I took a look at Proust yesterday and someone (eromsted?) did a terrific job of combining by title and combined volumes (i.e., different versions can contain different volumes of Remembrance/In Search combined in different ways). I think it would be very difficult at this point to separate by translator because it is far from apparent on the combine/separate page which book is which. This may be something that has to be left for each LTer's individual book page.

5lilithcat
okt 25, 2006, 9:00 am

If you look at Tim's remarks about combining, it would seem that combining of different translations is expected.

6eromsted
okt 26, 2006, 9:36 pm

Perhaps I can clarify why I bothered to post the original message.
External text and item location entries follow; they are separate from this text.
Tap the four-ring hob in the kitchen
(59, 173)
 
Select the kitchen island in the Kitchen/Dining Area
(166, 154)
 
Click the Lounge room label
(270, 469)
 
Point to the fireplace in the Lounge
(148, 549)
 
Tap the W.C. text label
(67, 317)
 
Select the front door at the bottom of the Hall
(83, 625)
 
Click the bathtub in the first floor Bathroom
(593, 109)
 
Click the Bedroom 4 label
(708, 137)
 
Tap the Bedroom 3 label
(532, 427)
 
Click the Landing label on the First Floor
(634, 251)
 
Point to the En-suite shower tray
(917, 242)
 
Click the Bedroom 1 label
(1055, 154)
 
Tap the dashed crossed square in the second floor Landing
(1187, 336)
I frequently fix up combinations and if I think I've done the best possible job I wouldn't bother writing to this group about it. This may be the case here, but their are a few special complications with Proust that I thought someone with more knowledge or an even more meticulous temprement might like to work on.

1 - The non-English language editions. Except in limitied cases I don't have the language skills to combine these.
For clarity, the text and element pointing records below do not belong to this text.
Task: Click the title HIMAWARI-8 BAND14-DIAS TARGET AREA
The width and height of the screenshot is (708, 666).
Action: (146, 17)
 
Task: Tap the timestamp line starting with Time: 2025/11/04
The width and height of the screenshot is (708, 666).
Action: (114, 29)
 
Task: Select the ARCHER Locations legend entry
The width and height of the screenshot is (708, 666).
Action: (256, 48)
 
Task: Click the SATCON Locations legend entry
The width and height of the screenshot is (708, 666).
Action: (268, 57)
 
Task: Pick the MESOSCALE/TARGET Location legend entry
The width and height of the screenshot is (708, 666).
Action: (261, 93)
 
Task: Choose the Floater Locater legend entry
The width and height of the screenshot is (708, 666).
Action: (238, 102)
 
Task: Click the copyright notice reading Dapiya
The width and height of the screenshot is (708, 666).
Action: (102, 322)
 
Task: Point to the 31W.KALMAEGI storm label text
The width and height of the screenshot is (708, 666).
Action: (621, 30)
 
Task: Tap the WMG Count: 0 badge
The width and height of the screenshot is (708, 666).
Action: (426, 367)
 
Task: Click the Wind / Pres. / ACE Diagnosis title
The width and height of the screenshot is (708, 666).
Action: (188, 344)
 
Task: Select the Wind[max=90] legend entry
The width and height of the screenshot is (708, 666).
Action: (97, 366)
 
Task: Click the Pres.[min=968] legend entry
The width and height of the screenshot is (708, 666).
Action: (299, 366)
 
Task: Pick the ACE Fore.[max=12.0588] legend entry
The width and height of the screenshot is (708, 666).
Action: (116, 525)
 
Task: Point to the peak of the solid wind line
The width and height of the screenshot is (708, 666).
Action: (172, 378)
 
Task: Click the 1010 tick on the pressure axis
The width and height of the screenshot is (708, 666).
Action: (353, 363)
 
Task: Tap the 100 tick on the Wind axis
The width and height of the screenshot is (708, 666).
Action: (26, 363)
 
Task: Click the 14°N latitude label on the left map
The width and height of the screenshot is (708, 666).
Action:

2 - When Proust's work was translated under the title "Remembrance of Things Past" there seem to have been both 2 volume and 3 volume editions produced. Volume 3 of the 3 volume set is easy enough to combine, but I don't know how to tell volumes 1 and 2 of the 2 volume set from volumes 1 and 2 of the 3 volume set unless the user happens to provide additional information.

3 - I agree with lilithcat that different translations should usually be combined. Usually sucessive translations are based on the same foreign language original. And as long as we are combining across languages, how would we pick which translation to combine and which to exclude?

However, this is a special case. According to the notes in my Modern Library edition, Proust never saw his full work through to publication. Only the first three volumes were published in his lifetime. As successive editors have tried to discern Proust's intentions, three distinct French editions of Á la recherche du temps perdu have been produced: first by Nouvelle Revue Française, then in 1954 a significantly reworked "Pléide" edition was published, and finally a second edition of the Pléide which appeared between 1987 and 1989. The differences are big enough that one could argue that these should be seperate "works" in LibraryThing.
The English translations have followed the successive French editions. Montcrieff's was based on the "Nouvelle Revue", Kilmartin's 1981 reworking was based on the first "Pléide," and Enright's 1992 revision for the recent Modern Library edition was based on the second "Pléide." One could argue that the translations should only be combined with their corrisponding French originals.

This is all more than I want to bother with. But I leave it as a challenge to others.